Un trattato quasi trentennale stracciato, e immediatamente sostituito con un piano industriale di produzione di oltre un milione di mine antiuomo da posizionare lungo il confine con la Russia e la Bielorussia. Questa la decisione della Polonia, che ha «cancellato» la sua firma dalla Convenzione di Ottawa che dal 1997 proibiva a 160 Paesi di produrre – utilizzare – quel tipo di ordigno perché potenzialmente pericoloso per i civili. Accanto a Varsavia, un passo indietro deciso lo hanno fatto le tre Repubbliche Baltiche (Estonia, Lettonia, Lituania). Una netta presa di posizione nei confronti della crescente minaccia posta da Mosca, contro la quale – ha detto il vicepremier polacco Wladyslaw Kosiniak-Kamysz – è diritto di ognuno attuare «politiche di deterrenza o difesa».

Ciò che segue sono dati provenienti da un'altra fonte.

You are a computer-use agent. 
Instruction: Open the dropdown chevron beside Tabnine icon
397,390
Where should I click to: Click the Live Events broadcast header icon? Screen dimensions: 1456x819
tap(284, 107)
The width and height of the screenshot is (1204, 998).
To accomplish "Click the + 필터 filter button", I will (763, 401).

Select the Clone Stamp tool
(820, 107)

La «libertà» di difendersi: l’impegno della Polonia e delle Repubbliche Baltiche
«Abbiamo sciolto il corsetto che era stato messo sulle forze armate». La sensazione in Polonia è chiara: uscire dalla Convenzione significa essere nuovamente liberi di prendere ogni contromisura ritenuta necessaria per impedire che il pericolo russo si trasformi si tragica realtà. O perlomeno avere la possibilità di essere pronti a ogni eventualità. Se per quanto riguarda il piano ReArm Europe a molti è indigesto il termine “riarmo”, in questo caso è difficile evitarlo. Anzi, è il viceministro della Difesa Paweł Bejda a spiegare il progetto di Varsavia: «Dobbiamo e vogliamo salvaguardare i confini orientali del nostro Paese con la Russia e la Bielorussia». Una linea politica che trova appoggio anche in altre decisioni portate avanti dal governo di Donald Tuskk, su tutte la reintroduzione della leva obbligatoria e la promessa di aumentare le spese militari fino al 4,7% del Pil.

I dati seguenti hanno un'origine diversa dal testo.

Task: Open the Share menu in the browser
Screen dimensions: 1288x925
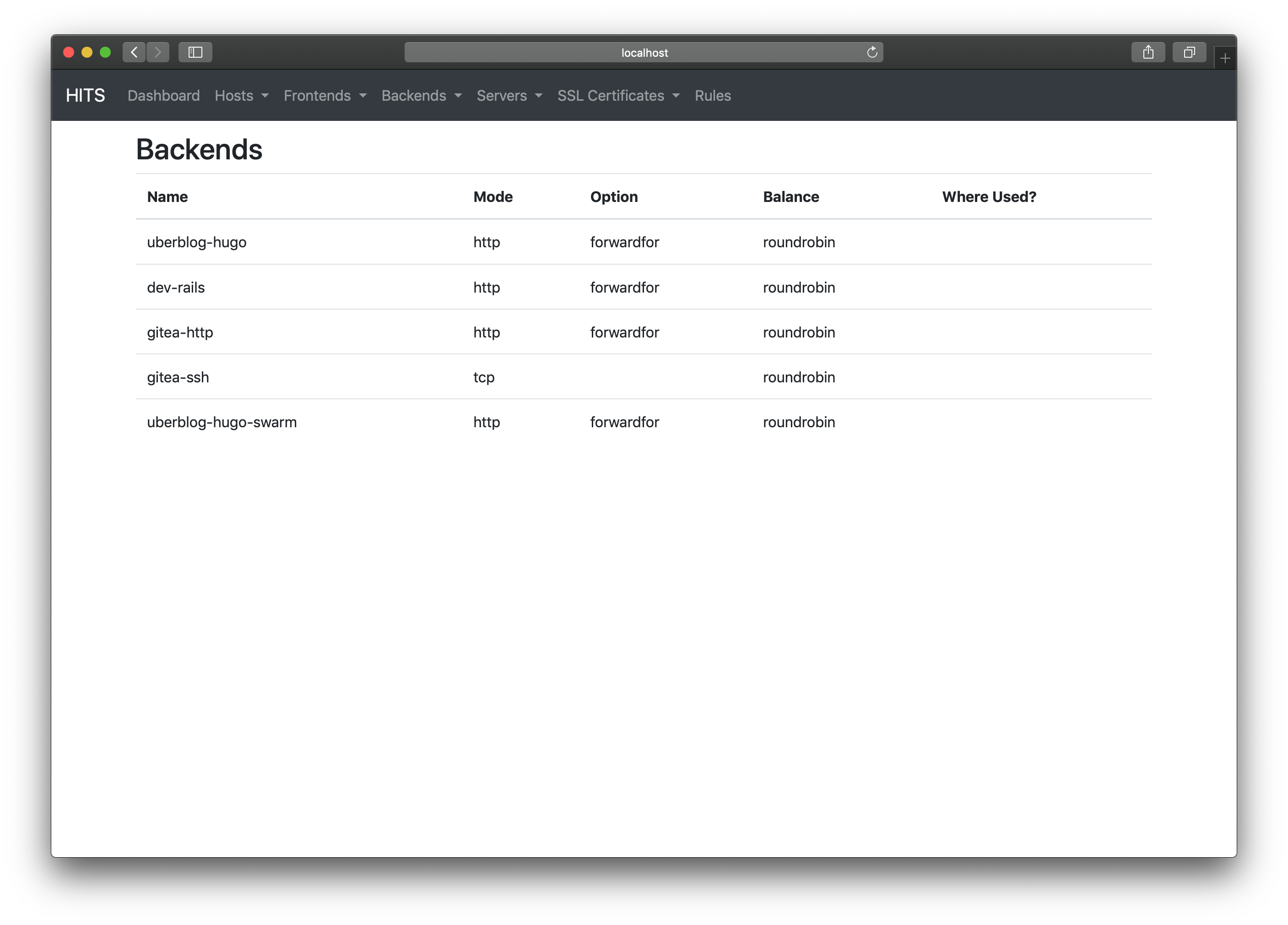Action: (1148, 52)
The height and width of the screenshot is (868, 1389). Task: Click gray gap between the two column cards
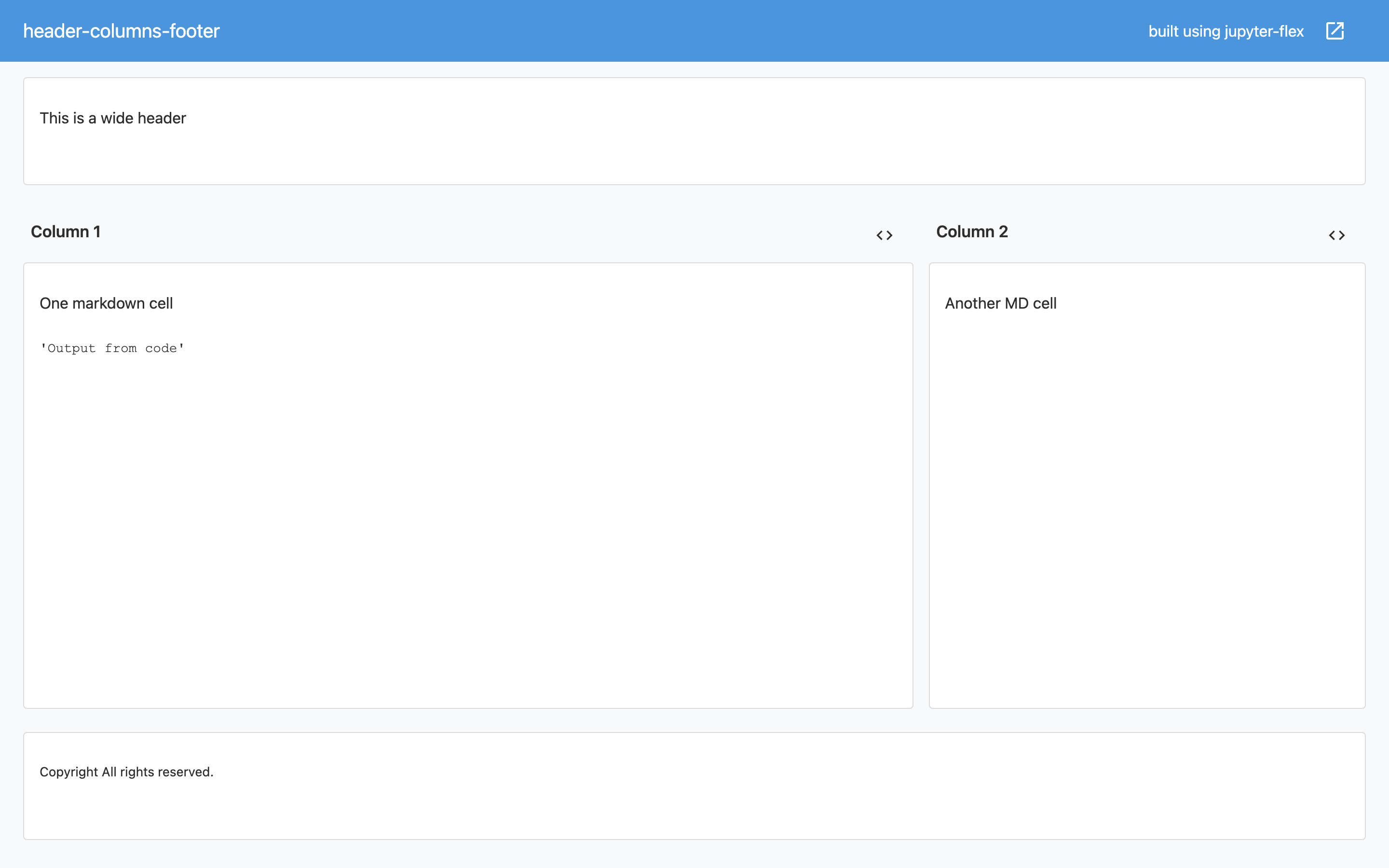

L’iter burocratico e la produzione militare
Tra il dire e il fare, però, passeranno un po’ di mesi. Prima, ha spiegato il vicepremier Kosiniak-Kamysz. Prima l’uscita dalla Convenzione di Ottawa dovrà essere ufficialmente approvata dal Parlamento. Poi sarà data comunicazione alle Nazioni Unite, che a loro volta impiegheranno circa sei mesi a ratificare il tutto. Infine, dopo tutto l’iter burcoratico, bisognerà riattivare una macchina di produzione bellica che nel comparto delle mine antiuomo è rimasto arrugginito da trent’anni di inattività. «Saranno prodotte in Polonia, ne abbiamo le capacità», ha detto il viceministro Bejda. Probabile che due delle principali aziende produttrici di mine anticarro, la Belma e la statale Pgz, siano immediatamente riattivate.